Ora sto lottando affinché nessun altro debba mai subire la gogna che ho dovuto patire io, che ho avuto solo la fortuna di essere stata circondata e sostenuta dall’affetto della mia famiglia e di tutti quelli che mi conoscono. Sono situazioni in cui una persona debole e abbandonata a se stessa si sarebbe suicidata!

In un paese civile la cecità dovrebbe essere vissuta serenamente, ma ora ci sono molti ciechi che sono a conoscenza della mia vicenda e sono terrorizzati di fare la stessa fine, colpevoli di aver acquisito quell’autonomia di movimento che peraltro viene loro insegnata presso gli istituti preposti e che le Istituzioni stesse sostengono.

Loro, tuttavia, hanno il vantaggio di non dover essere strumentalizzati e massacrati solo perché vi è l’interesse di colpire un loro coniuge e non rischiano di essere sbattuti su un giornale con foto, nomi e cognomi.

L’altro giorno, in vista dell’imminente nomina del Capo di Stato Maggiore della Marina, è dunque uscito l’ennesimo articolo che sottolinea la mia vicenda e che, tuttavia, ha consentito anche ai più dubbiosi di comprendere che evidentemente vi è una precisa strategia per colpire mio marito sfruttando la mia tragedia.

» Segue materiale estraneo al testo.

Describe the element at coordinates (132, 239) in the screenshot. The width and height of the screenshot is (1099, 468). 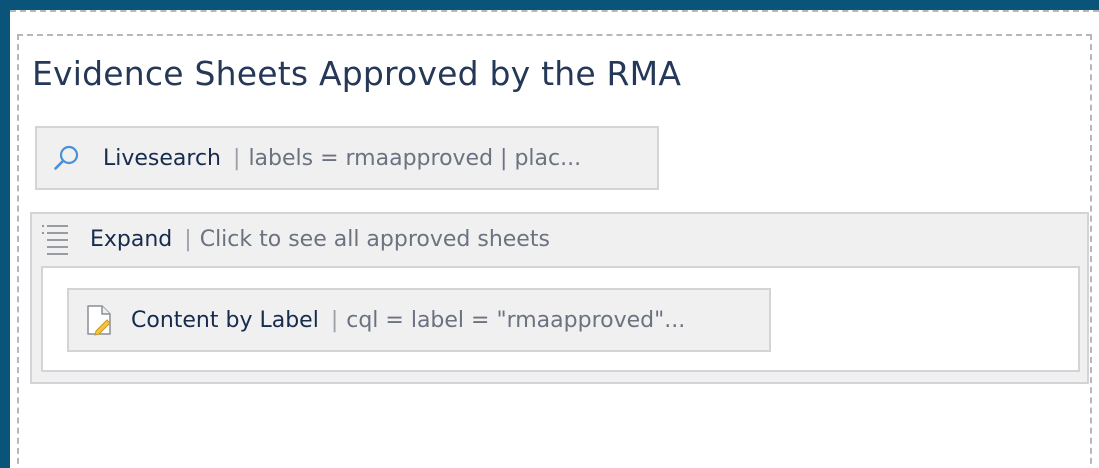
I see `expand-macro-name: Expand` at that location.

Sono una donna di Fede e da questa traggo la mia forza per andare avanti e combattere il male che pervade la nostra società, anche a sostegno dei più deboli, per dare loro coraggio e speranza.

Malgrado tutto quello che mi è accaduto e malgrado gli scandali che stanno scuotendo in questi giorni la Magistratura, voglio continuare a credere nella giustizia e sono confidente che in appello, grazie anche alla presenza di 3 giudici, potrò finalmente contare sull’assoluzione e riprendermi così la mia vita.

Per l’ormai imminente nomina del Capo di Stato Maggiore della Marina, che vinca il migliore.

Conosco bene mio marito e so che l’unico interesse che ha è di servire l’Italia, che ama, e non di sedersi su qualche importante poltrona. Mio marito ha sempre avuto il coraggio di dire quello che pensa, nell’interesse delle Istituzioni e dei valori in cui crede, senza mai preoccuparsi della sua incolumità e della propria carriera. Non ha mai ceduto a manipolazioni e ricatti e l’ho visto piegare la schiena solo in attività di giardinaggio, mai per genuflettersi. Non ha agganci politici e non li ha mai cercati, pensando solo a fare del suo meglio per contribuire al progresso di questo Paese e della sua amata Marina, di cui forse dovrei essere gelosa. Sarà per tutto questo che qualcuno lo vuole distruggere.

Gentile Signora Ministro, sono certa che la Sua sensibilità La porterà a leggere fino all’ultima riga di questa lunga lettera e La ringrazio pertanto per l’attenzione che mi ha riservato, augurandole ogni successo per il bene della nostra amata Italia.